(Supplied text)
┌────────

By NEVA WARREN

Former UT student Ramon Berrios has had massive success in the business world. In the summer of 2015, he attended an event called “Next Gen Summit,” during which he attended a panel of Forbes’ 30 Under 30. This experience changed his life, he said.

After that, he created his first retail business, an event venue in Puerto Rico, which he gave to his mother as a gift. He then started his own software business, which helps companies grow their Instagram accounts (and which works with prominent names like Four Seasons Hotels and Hard Rock Hotels). Now, he is currently creating his second software company, a communication company. Berrios succeeded in doing all this without a college degree and with a learning disorder.

Berrios was diagnosed with attention deficit/hyperactivity disorder (ADHD) in third grade. ADHD affects the parts of the brain controlling attention, concentration, impulsivity, activity levels and memory.

“ADHD is something I need to manage running a software company and launching two other businesses at the same time,” Berrios said. “ADHD has also helped me a lot on a social level, which has made me develop a unique networking skill. This has helped me build a very powerful network and be fearless when it comes to negotiations.”

After years of struggling with the medication that stunted his growth, he decided to go off it. When he started at The University of Tampa as a marketing major in 2010, he discovered that college was difficult for a student with ADHD.

“I have a very short attention span, so paying attention in class was very difficult,” Berrios said. “I had a block with classes that were related to numbers and those classes were a real emotional struggle for me.”

For Berrios, coming to college helped him learn to cope with his disorder as much as possible without medication. He said beginning college is when his life really turned for the best.

“With college, I started to see things differently,” Berrios said. “I became mature enough to control myself in a classroom without a pill.”

└────────

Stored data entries
┌────────

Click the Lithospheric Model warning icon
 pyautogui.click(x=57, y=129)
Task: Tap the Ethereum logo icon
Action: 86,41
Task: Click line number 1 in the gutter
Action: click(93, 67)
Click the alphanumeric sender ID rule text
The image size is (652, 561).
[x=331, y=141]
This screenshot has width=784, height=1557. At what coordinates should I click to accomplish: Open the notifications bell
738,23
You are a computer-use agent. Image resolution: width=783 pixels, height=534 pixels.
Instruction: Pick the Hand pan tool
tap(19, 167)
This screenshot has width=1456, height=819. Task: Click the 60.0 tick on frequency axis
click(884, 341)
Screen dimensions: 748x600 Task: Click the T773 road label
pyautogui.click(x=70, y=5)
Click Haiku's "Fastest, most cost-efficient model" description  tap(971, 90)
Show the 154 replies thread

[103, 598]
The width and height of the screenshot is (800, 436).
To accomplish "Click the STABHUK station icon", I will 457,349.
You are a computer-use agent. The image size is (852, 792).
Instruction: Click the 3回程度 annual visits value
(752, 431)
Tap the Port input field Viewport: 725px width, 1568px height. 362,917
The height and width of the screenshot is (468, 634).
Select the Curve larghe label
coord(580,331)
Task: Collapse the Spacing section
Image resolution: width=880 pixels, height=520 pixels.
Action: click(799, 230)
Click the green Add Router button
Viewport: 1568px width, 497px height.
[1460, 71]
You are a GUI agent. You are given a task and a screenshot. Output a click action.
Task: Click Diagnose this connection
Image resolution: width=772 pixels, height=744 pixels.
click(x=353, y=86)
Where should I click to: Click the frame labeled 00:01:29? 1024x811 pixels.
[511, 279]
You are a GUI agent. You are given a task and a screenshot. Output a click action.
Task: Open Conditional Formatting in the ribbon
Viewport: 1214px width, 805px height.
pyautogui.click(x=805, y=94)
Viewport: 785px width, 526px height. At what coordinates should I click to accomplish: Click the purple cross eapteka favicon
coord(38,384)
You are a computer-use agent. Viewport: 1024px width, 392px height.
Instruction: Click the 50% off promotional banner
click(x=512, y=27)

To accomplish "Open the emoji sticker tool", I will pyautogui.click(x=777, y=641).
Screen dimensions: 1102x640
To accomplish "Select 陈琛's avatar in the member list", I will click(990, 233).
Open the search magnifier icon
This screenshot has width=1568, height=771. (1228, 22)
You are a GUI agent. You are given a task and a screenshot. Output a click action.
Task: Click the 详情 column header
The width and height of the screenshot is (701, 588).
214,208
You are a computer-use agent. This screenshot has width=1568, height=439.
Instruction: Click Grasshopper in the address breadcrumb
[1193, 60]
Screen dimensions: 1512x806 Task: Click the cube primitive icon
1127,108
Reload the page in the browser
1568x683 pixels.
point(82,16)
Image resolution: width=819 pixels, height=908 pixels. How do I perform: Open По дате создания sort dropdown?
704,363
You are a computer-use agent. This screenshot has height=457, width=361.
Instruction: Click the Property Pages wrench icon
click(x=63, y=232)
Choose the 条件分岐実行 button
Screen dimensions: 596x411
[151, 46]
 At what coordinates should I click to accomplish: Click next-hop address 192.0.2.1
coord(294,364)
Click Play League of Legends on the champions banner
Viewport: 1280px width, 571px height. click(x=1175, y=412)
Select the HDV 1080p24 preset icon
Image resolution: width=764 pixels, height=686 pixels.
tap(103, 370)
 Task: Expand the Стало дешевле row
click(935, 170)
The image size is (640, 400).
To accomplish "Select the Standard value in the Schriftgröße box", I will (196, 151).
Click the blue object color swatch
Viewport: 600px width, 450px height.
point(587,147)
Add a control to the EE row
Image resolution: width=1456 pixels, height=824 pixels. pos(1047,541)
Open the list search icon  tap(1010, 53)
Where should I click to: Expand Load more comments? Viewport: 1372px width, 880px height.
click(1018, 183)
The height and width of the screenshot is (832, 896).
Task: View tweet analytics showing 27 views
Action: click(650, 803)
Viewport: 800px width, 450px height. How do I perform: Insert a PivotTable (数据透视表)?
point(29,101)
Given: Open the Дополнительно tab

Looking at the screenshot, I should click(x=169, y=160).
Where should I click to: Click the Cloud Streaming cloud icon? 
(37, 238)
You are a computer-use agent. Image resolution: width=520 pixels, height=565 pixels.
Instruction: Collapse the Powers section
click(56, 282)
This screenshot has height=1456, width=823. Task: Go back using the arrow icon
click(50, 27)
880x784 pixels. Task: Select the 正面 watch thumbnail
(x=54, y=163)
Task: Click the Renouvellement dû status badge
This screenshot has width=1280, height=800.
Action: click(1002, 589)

└────────

(Brief A)
Answer these questions from the article on Ramon Berrios, giving each answer on its own line with the matching mark.
(i) In what year did Berrios attend the Next Gen Summit?
(ii) In which grade was Berrios diagnosed with ADHD?
(iii) What was Berrios's major when he started at The University of Tampa?
(Brief B)
Write out the article on Ramon Berrios word for word, everything from "After years of" down to "for the best.".

(Final answer A)
(i) 2015
(ii) Third grade
(iii) Marketing

(Final answer B)
After years of struggling with the medication that stunted his growth, he decided to go off it. When he started at The University of Tampa as a marketing major in 2010, he discovered that college was difficult for a student with ADHD.

“I have a very short attention span, so paying attention in class was very difficult,” Berrios said. “I had a block with classes that were related to numbers and those classes were a real emotional struggle for me.”

For Berrios, coming to college helped him learn to cope with his disorder as much as possible without medication. He said beginning college is when his life really turned for the best.